Nevertheless, Vox recently published a very good article by Matthew Yglesias comparing the electability of Hillary Clinton and Bernie Sanders, and what the issues are. I like that he isn’t trying to convince you one way or the other, he’s simply reviewing all the arguments over a question that can never really be answered. There aren’t any pithy conclusions for me to quote, so I recommend that you go read it.
Meanwhile, an article published Thursday actually hits the nail on the head about the whole problem of electability.
The issue isn’t really about whether Sanders or Clinton is more electable. In fact, the issue is, the issues! For example, in the Vox article they point out that both Clinton and Sanders want to do something about climate change. A strong majority of Americans say that human-caused climate change is real and the government should do something about it, which is good. Sanders has come out strongly in favor of a carbon tax. Personally, I agree with him. However, Vox points out that in survey after survey, Americans rate a carbon tax as their least popular climate fix: 75 to 80 percent of Americans favor EPA regulation of greenhouse gas emissions, only 25 to 45 percent favor a carbon tax. (Why? Probably propaganda from the right, like Fox News.)
So the next president can either spend a bunch of political capital trying to enact a carbon tax (which would likely fail), or they can get the EPA to cap emissions of greenhouse gasses, which has a much better chance of being enacted. But there is another solution – change the game. Get more progressives elected and turn the political tide. This is nothing new – the Republicans did it with their “Southern Strategy” – the progressives just need to do the same thing. They need to get progressives elected at all levels of government.
Why? Because while Democrats seem completely focused on national politics (and on the presidency in particular), it doesn’t do any good to have a progressive president if they don’t have a progressive Congress passing the laws we need. And Congress is elected state by state.

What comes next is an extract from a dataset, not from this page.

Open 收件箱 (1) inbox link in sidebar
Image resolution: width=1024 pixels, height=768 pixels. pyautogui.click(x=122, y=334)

It is ridiculous that even though Democrats outnumber Republicans that at the state level Republicans control both the legislature and governor’s office of 23 states, while the Democrats have similar control over only 7 states. This has significant consequences, not the least of which is that the states control redistricting, which is one of the big reasons Republicans also control the House of Representatives.
The good news is that a group of former Sanders staffers are launching a new political action committee (PAC) whose goal is to get more progressives elected to Congress. Their name “Brand New Congress” reflects their goal of taking the things that worked in Sanders’s campaign and turn them to the task of electing a new Congress that will enact progressive laws.
I think this is a fantastic idea, regardless of who becomes the next president. Sanders showed that he could raise lots of money, and that kind of money will be a potent weapon against the money being poured into congressional elections by people like Sheldon Adelson and the Koch brothers.
Meanwhile, the timing is right. A new poll shows that 62% of Americans have an unfavorable impression of the Republican party, compared to 33% who view the party favorably. This is the worst unfavorability ratings for the GOP in decades, and the trend is getting worse.
“75 to 80 percent of Americans favor EPA regulation of greenhouse gas emissions, only 25 to 45 percent favor a carbon tax”
The cynical part of me wonders if this really matters in terms of getting something enacted. While I agree that taking the less popular, more effective route of pursuing a carbon tax might be difficult with opponents saying “look how unpopular it is!” I think most of us can agree that the GOP would oppose EPA action regardless of the polls. Most Americans favor some sort of strengthened background check for firearms purchases, but Congress (or its largest party, anyway) seems perfectly content to do nothing.